> **WORK REQUIRED**
Exact reproduction is required for all entries.

> **RECORDS PROVIDED**
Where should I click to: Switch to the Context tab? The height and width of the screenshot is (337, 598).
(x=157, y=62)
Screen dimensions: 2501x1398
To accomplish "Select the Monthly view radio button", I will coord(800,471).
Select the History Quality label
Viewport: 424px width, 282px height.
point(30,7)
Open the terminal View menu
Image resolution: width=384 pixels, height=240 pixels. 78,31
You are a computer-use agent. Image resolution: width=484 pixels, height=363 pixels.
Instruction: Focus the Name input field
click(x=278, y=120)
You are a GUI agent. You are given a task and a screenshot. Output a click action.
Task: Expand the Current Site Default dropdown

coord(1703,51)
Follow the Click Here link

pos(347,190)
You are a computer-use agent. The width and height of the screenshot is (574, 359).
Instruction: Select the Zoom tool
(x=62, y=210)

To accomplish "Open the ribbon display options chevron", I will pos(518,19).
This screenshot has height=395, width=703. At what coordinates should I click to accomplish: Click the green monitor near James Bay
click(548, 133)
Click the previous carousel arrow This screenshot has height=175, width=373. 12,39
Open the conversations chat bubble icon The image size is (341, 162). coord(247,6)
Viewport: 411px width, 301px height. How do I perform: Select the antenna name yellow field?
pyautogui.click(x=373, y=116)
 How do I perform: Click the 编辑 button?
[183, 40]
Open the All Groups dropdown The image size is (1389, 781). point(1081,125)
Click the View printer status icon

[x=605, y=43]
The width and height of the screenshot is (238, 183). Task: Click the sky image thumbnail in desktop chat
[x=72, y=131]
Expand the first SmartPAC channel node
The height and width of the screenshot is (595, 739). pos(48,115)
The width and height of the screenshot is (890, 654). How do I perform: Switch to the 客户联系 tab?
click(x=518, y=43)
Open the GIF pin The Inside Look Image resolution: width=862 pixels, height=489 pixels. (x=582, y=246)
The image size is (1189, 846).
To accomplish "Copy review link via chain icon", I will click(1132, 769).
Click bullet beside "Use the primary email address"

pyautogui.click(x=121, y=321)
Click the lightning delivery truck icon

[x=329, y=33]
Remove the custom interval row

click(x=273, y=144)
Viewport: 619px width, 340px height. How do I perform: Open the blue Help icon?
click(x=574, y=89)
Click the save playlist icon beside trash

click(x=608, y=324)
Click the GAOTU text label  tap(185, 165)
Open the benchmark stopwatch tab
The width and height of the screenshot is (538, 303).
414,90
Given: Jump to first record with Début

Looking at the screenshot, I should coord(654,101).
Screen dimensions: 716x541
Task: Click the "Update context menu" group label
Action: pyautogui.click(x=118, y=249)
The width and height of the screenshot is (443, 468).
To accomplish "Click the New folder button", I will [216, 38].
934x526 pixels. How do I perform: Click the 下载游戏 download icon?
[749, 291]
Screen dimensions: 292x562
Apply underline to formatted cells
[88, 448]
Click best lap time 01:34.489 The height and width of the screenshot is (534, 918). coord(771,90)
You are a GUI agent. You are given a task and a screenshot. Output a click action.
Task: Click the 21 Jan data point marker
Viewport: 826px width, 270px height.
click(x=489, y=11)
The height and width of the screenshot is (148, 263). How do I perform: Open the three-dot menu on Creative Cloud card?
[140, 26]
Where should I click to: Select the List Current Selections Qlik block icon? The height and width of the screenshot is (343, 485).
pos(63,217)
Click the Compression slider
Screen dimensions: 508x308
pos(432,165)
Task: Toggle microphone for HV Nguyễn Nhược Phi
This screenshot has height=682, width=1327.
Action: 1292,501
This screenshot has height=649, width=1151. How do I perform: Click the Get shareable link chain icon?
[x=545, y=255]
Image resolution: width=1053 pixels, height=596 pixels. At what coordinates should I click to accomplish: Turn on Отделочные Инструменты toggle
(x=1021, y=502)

> **REPLY**
Where should I click to: Switch to the Context tab? The height and width of the screenshot is (337, 598).
(x=157, y=62)
Screen dimensions: 2501x1398
To accomplish "Select the Monthly view radio button", I will coord(800,471).
Select the History Quality label
Viewport: 424px width, 282px height.
point(30,7)
Open the terminal View menu
Image resolution: width=384 pixels, height=240 pixels. 78,31
You are a computer-use agent. Image resolution: width=484 pixels, height=363 pixels.
Instruction: Focus the Name input field
click(x=278, y=120)
You are a GUI agent. You are given a task and a screenshot. Output a click action.
Task: Expand the Current Site Default dropdown

coord(1703,51)
Follow the Click Here link

pos(347,190)
You are a computer-use agent. The width and height of the screenshot is (574, 359).
Instruction: Select the Zoom tool
(x=62, y=210)

To accomplish "Open the ribbon display options chevron", I will pos(518,19).
This screenshot has height=395, width=703. At what coordinates should I click to accomplish: Click the green monitor near James Bay
click(548, 133)
Click the previous carousel arrow This screenshot has height=175, width=373. 12,39
Open the conversations chat bubble icon The image size is (341, 162). coord(247,6)
Viewport: 411px width, 301px height. How do I perform: Select the antenna name yellow field?
pyautogui.click(x=373, y=116)
 How do I perform: Click the 编辑 button?
[183, 40]
Open the All Groups dropdown The image size is (1389, 781). point(1081,125)
Click the View printer status icon

[x=605, y=43]
The width and height of the screenshot is (238, 183). Task: Click the sky image thumbnail in desktop chat
[x=72, y=131]
Expand the first SmartPAC channel node
The height and width of the screenshot is (595, 739). pos(48,115)
The width and height of the screenshot is (890, 654). How do I perform: Switch to the 客户联系 tab?
click(x=518, y=43)
Open the GIF pin The Inside Look Image resolution: width=862 pixels, height=489 pixels. (x=582, y=246)
The image size is (1189, 846).
To accomplish "Copy review link via chain icon", I will click(1132, 769).
Click bullet beside "Use the primary email address"

pyautogui.click(x=121, y=321)
Click the lightning delivery truck icon

[x=329, y=33]
Remove the custom interval row

click(x=273, y=144)
Viewport: 619px width, 340px height. How do I perform: Open the blue Help icon?
click(x=574, y=89)
Click the save playlist icon beside trash

click(x=608, y=324)
Click the GAOTU text label  tap(185, 165)
Open the benchmark stopwatch tab
The width and height of the screenshot is (538, 303).
414,90
Given: Jump to first record with Début

Looking at the screenshot, I should coord(654,101).
Screen dimensions: 716x541
Task: Click the "Update context menu" group label
Action: pyautogui.click(x=118, y=249)
The width and height of the screenshot is (443, 468).
To accomplish "Click the New folder button", I will [216, 38].
934x526 pixels. How do I perform: Click the 下载游戏 download icon?
[749, 291]
Screen dimensions: 292x562
Apply underline to formatted cells
[88, 448]
Click best lap time 01:34.489 The height and width of the screenshot is (534, 918). coord(771,90)
You are a GUI agent. You are given a task and a screenshot. Output a click action.
Task: Click the 21 Jan data point marker
Viewport: 826px width, 270px height.
click(x=489, y=11)
The height and width of the screenshot is (148, 263). How do I perform: Open the three-dot menu on Creative Cloud card?
[140, 26]
Where should I click to: Select the List Current Selections Qlik block icon? The height and width of the screenshot is (343, 485).
pos(63,217)
Click the Compression slider
Screen dimensions: 508x308
pos(432,165)
Task: Toggle microphone for HV Nguyễn Nhược Phi
This screenshot has height=682, width=1327.
Action: 1292,501
This screenshot has height=649, width=1151. How do I perform: Click the Get shareable link chain icon?
[x=545, y=255]
Image resolution: width=1053 pixels, height=596 pixels. At what coordinates should I click to accomplish: Turn on Отделочные Инструменты toggle
(x=1021, y=502)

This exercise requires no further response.